# Language surface

# MEP-45 research note 01, Mochi language surface

Author: research pass for MEP-45 (Mochi → C transpiler).
Date: 2026-05-22 (GMT+7).
Sources: `docs/features/*.md`, `docs/index.md`, `docs/common-language-errors.md`,
`mcp/cheatsheet.mochi`, `ROADMAP.md`, `examples/v0.2`–`v0.7`, normative security
specs `docs/security/threat-model.md` and `docs/security/memory-safety.md`.

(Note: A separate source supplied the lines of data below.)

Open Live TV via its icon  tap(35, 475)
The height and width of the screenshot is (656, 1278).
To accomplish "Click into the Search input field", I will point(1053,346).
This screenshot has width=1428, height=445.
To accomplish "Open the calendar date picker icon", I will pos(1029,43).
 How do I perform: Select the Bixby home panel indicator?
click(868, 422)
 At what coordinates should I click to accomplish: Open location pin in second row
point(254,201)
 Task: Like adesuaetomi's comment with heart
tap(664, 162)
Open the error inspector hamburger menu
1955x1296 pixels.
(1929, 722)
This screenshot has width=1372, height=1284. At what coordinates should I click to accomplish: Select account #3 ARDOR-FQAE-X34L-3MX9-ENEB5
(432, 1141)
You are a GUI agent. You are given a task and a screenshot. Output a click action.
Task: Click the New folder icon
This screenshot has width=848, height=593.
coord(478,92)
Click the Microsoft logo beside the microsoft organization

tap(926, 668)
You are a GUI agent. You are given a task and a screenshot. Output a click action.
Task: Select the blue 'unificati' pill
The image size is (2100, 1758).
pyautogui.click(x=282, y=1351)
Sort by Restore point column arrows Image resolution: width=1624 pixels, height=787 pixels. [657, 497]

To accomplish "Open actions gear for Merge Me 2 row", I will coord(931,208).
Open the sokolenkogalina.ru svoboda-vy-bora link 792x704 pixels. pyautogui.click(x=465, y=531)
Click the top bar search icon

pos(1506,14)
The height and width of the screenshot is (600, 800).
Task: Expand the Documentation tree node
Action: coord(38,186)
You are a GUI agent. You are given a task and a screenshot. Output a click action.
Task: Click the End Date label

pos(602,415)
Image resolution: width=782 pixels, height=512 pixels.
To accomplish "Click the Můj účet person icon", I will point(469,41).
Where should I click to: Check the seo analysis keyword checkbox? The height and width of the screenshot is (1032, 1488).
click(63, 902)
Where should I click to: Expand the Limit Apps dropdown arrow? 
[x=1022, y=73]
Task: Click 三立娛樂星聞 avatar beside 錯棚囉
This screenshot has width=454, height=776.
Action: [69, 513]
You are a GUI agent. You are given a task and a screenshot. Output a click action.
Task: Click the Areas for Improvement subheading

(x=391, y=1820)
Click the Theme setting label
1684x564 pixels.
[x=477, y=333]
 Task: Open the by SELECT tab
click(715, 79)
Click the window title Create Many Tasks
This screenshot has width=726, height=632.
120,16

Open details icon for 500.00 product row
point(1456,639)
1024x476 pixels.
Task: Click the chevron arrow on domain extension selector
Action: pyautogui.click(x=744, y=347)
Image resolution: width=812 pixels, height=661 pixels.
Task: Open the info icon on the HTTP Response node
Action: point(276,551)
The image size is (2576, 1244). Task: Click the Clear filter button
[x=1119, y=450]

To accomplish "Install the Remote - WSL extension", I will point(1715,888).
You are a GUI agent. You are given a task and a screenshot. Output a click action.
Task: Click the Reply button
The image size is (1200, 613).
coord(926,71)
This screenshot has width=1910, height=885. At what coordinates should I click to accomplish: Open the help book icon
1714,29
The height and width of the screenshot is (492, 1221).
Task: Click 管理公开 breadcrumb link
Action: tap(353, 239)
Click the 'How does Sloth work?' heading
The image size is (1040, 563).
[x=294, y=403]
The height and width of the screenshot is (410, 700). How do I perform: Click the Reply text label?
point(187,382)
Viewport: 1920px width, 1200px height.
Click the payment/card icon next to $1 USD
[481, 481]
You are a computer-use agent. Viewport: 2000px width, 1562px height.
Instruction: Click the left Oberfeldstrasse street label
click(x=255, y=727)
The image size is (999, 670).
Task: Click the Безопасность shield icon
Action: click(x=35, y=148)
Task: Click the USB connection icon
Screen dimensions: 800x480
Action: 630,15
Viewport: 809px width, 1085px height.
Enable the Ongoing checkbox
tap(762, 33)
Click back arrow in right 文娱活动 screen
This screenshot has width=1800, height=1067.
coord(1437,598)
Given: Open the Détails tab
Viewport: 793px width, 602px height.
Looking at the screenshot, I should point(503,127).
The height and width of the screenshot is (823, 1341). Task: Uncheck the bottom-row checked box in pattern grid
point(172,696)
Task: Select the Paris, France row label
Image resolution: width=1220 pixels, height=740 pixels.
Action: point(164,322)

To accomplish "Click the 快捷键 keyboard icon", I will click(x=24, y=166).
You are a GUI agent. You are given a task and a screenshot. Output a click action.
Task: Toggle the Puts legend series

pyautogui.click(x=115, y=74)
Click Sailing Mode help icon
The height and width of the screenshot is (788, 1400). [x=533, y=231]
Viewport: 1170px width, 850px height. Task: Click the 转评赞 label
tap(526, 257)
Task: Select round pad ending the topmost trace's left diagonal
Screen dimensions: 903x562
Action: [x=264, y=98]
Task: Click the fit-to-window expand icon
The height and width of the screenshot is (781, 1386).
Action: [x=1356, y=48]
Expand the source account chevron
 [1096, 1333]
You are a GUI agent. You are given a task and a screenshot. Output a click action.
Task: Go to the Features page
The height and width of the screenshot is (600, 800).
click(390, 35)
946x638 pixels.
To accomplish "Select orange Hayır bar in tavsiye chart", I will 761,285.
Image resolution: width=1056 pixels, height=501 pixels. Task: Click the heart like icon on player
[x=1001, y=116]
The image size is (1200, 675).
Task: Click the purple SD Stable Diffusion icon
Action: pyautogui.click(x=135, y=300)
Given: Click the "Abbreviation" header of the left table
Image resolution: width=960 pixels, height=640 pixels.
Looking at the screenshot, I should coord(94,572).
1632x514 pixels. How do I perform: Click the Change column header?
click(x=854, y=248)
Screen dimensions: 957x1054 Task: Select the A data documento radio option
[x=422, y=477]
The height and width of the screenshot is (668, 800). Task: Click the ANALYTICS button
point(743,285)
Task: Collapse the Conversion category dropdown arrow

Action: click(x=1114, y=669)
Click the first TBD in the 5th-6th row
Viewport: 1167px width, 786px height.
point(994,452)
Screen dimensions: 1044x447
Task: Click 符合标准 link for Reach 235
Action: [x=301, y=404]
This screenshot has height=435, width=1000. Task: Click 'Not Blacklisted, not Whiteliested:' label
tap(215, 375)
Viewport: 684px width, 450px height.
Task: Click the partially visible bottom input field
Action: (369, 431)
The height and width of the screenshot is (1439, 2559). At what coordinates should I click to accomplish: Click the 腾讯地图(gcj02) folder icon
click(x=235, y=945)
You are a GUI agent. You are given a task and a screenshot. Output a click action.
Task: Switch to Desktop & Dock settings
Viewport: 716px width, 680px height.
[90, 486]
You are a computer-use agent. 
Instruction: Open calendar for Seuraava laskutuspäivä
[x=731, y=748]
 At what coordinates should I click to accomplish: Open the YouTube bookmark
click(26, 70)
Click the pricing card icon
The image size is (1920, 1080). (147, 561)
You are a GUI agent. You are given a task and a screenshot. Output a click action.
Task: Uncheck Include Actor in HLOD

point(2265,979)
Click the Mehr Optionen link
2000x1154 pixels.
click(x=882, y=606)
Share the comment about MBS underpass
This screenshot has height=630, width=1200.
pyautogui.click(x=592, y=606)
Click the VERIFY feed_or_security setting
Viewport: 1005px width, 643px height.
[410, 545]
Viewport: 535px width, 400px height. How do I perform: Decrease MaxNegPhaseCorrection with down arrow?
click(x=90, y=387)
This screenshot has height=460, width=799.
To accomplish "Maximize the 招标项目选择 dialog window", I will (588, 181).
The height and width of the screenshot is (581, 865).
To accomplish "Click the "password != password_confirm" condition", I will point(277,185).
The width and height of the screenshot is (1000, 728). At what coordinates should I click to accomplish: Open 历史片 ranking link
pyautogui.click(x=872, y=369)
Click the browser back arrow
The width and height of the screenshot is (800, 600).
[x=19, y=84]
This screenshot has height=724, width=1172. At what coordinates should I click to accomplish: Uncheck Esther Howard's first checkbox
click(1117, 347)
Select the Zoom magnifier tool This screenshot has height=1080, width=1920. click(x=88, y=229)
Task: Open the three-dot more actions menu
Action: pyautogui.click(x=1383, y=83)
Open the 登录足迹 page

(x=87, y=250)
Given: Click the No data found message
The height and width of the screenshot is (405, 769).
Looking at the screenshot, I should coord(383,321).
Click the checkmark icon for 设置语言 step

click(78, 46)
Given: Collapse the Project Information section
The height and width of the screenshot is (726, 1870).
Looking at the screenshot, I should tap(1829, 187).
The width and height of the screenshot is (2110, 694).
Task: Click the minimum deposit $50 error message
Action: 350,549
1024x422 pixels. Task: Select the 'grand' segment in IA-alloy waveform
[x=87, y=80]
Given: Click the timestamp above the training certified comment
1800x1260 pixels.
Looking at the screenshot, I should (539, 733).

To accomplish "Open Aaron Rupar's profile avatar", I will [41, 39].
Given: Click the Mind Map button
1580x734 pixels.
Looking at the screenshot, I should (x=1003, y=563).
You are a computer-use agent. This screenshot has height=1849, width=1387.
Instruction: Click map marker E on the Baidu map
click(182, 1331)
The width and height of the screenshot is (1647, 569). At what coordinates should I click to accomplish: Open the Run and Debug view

This note records the user-visible language surface that the C target must
faithfully reproduce. It is deliberately written **from the spec downward**
and ignores the existing Go runtime, the vm3 bytecode, and any backend codegen
files. The goal is a transpiler design that would be correct against the
*language*, not against the present implementation.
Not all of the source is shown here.